Le Mondial, c’est le mois d’août en novembre

S’il est si difficile de détourner les yeux de lui, c’est que le Mondial de football n’est pas seulement un grand événement sportif consommateur d’énergies en tout genre. Il n’est pas non plus une simple compétition rassemblant une poignée de millionnaires en short. Non, le Mondial, dans sa liturgie, sa régularité, son intensité, sa limitation, dessine un lieu utopique à l’intérieur des souvenirs de celui qui le regarde. Car dès l’instant où le match débute, il réveille une foi primaire, une croyance enfantine en la magie d’un jeu plus puissant que nos questions existentielles. Le Mondial, c’est le mois d’août à la plage (au mois de novembre, en l’espèce) et l’enfance qui se réveille tous les quatre ans...
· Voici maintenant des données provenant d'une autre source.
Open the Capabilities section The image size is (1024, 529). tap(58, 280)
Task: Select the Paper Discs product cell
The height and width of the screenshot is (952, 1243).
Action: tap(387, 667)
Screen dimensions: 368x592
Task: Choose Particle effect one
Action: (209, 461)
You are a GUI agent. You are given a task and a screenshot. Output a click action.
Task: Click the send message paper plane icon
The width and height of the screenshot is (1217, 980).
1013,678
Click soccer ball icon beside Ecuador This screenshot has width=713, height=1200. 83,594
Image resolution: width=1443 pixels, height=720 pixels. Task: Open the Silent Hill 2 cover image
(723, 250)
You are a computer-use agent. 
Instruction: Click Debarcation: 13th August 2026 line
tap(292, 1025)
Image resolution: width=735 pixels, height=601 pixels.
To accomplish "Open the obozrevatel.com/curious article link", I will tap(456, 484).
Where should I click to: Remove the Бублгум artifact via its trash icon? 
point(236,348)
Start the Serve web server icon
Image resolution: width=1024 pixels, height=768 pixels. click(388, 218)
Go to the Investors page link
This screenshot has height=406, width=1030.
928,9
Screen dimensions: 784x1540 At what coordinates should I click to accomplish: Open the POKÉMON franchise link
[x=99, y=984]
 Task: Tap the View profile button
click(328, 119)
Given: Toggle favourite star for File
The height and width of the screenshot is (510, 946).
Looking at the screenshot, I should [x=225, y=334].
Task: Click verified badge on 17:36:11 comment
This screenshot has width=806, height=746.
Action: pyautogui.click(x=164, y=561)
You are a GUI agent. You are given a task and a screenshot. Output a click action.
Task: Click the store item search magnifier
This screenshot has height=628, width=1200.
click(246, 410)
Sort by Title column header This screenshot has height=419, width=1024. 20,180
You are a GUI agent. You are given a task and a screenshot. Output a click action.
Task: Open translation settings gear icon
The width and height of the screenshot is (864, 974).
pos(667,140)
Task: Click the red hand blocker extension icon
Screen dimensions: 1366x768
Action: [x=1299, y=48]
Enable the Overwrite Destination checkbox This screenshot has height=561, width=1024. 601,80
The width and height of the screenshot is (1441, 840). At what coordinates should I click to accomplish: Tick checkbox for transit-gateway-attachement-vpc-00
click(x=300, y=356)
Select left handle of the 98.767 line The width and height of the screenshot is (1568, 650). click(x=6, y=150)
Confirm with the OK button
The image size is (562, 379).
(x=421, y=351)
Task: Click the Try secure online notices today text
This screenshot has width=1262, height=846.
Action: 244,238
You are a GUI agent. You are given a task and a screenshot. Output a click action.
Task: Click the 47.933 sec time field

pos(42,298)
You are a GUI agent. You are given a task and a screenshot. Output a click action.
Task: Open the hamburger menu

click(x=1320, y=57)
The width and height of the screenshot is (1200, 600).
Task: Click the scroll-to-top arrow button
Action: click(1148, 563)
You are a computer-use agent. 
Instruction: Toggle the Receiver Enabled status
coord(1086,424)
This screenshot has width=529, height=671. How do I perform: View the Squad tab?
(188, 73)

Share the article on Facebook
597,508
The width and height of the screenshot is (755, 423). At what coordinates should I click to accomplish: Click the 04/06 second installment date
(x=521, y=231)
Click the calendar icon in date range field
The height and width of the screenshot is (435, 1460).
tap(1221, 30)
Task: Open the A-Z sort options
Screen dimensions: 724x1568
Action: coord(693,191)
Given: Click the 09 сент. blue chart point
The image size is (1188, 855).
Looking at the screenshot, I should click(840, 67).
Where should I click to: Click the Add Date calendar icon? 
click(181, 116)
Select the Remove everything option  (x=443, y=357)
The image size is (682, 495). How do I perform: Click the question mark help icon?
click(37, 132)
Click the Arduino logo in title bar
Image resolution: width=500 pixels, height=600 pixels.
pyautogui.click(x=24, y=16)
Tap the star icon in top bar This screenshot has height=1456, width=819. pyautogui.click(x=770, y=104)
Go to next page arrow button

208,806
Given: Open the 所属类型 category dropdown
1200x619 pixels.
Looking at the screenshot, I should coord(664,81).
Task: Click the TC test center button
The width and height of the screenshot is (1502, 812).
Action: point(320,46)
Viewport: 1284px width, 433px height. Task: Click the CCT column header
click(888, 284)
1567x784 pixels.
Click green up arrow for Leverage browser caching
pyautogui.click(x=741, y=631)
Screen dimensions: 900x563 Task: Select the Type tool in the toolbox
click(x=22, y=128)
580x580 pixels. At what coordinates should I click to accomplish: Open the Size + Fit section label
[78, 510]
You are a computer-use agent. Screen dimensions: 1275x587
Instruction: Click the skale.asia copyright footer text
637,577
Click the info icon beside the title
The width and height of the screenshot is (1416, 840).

Voilà peut-être pourquoi Amnesty International n’a jamais demandé que l’on boycotte cette compétition. Voilà peut-être aussi pourquoi l’Assemblée générale des Nations unies, en avril dernier, a célébré la tenue de ce tournoi «pour la première fois organisé dans un pays du Moyen-Orient» comme un outil de promotion de «paix et de développement, de respect des droits humains». Voilà peut-être pourquoi aussi Fabien Roussel a le réel qui le taraude. Car il convient, en effet, de regarder en face les conditions d’attribution et d’organisation de ce tournoi au même titre que notre propre fascination pour un événement plus profond qu’il en a l’air. Il nous offre même une belle morale pour terminer notre histoire : un dilemme ne se résout pas en fermant les yeux. Nous ne sommes plus des enfants.